The street scenes capturing modern Britain in all its glorious mundanity
Cieron Magat has been documenting us on his trusty iPhone.
“These images are just me wandering about or on my way to meet friends or on the way to work. They’re quite transient,” says Reading-born, Hackney-based photographer Cieron Magat. More generally known as a fashion and campaign photographer (he’s snapped for the likes of adidas, LAW and Stormzy), in his new book Streethearts he debuts an off-the-cuff, documentary style that captures modern street life in all its mundane glory. “I didn’t think about it for a long time,” he explains. “I was just taking these pictures and putting them up on my Instagram and having them on my phone – there was never a goal. I wasn’t out shooting, I wasn’t doing street photography and I wasn’t collecting images for a book.”
We’ve all been there, taking a sneaky picture of a poor sod snoring on a night bus. But while Streethearts was never intended to be a book, Magat saw something in the general public which spurred him on to document as much as he could: “I love shooting people who are unconcerned about anybody else.
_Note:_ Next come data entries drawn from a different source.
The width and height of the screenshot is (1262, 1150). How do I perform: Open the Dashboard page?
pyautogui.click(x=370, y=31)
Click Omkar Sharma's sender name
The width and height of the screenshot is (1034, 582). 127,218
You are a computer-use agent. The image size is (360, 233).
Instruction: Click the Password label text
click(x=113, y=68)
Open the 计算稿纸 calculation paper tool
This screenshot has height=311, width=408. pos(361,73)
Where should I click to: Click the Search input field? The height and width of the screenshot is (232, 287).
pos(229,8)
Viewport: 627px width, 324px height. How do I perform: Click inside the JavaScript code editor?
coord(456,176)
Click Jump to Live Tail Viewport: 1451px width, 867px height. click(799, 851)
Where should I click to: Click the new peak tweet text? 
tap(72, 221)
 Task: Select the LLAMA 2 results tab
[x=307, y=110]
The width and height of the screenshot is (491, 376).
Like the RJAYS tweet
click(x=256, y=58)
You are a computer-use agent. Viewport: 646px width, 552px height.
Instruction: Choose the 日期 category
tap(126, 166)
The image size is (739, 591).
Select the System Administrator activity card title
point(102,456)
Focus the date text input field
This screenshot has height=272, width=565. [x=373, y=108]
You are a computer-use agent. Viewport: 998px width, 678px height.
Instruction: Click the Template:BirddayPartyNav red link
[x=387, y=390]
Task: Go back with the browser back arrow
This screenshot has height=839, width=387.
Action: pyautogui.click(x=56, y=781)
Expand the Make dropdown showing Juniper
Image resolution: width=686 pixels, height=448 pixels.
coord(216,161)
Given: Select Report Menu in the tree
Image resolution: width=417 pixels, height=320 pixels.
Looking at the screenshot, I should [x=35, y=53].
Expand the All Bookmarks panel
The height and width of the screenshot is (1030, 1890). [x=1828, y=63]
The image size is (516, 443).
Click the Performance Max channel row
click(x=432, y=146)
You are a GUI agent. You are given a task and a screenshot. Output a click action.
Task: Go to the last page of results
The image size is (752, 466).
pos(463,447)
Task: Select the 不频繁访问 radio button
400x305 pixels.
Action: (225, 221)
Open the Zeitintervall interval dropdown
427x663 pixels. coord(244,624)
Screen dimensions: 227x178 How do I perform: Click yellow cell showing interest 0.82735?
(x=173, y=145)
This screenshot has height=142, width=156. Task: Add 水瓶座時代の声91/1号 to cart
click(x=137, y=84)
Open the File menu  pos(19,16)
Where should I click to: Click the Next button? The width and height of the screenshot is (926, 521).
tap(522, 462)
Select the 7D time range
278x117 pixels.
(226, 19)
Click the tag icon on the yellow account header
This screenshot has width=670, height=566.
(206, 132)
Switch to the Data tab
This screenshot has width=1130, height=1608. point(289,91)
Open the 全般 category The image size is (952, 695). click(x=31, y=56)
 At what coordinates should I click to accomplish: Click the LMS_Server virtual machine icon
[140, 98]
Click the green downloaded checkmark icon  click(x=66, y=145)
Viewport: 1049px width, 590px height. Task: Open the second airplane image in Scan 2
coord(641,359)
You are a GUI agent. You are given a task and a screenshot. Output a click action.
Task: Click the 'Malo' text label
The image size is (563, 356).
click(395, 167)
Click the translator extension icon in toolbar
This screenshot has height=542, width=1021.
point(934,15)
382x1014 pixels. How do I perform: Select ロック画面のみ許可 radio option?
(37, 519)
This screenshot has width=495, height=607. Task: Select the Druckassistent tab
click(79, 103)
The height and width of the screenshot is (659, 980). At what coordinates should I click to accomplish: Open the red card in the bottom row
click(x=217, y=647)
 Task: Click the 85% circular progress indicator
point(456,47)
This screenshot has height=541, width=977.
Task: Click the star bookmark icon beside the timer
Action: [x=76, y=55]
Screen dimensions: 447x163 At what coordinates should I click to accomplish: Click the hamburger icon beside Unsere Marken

I’ve always liked the sentiment of dancing by yourself, and I guess those are the sort of moments on the street that are ‘life’ – when people old and young are uninhibited by what other people think,” says Magat.
Shown in all their glory, warts and all, photos in the book include a kid climbing on top of a chicken shop counter, a slouched suited man having a kip on a train, and various subjects slumped lazily on the floor, perhaps waiting for a friend – instantly recognisable scenes we’ve all encountered.
“The pictures are like a universal truth – people get it,” says Magat. “As you get older, you’re so bogged down by what society tells you to be and act like, and seeing people being totally carefree, I really enjoy that.”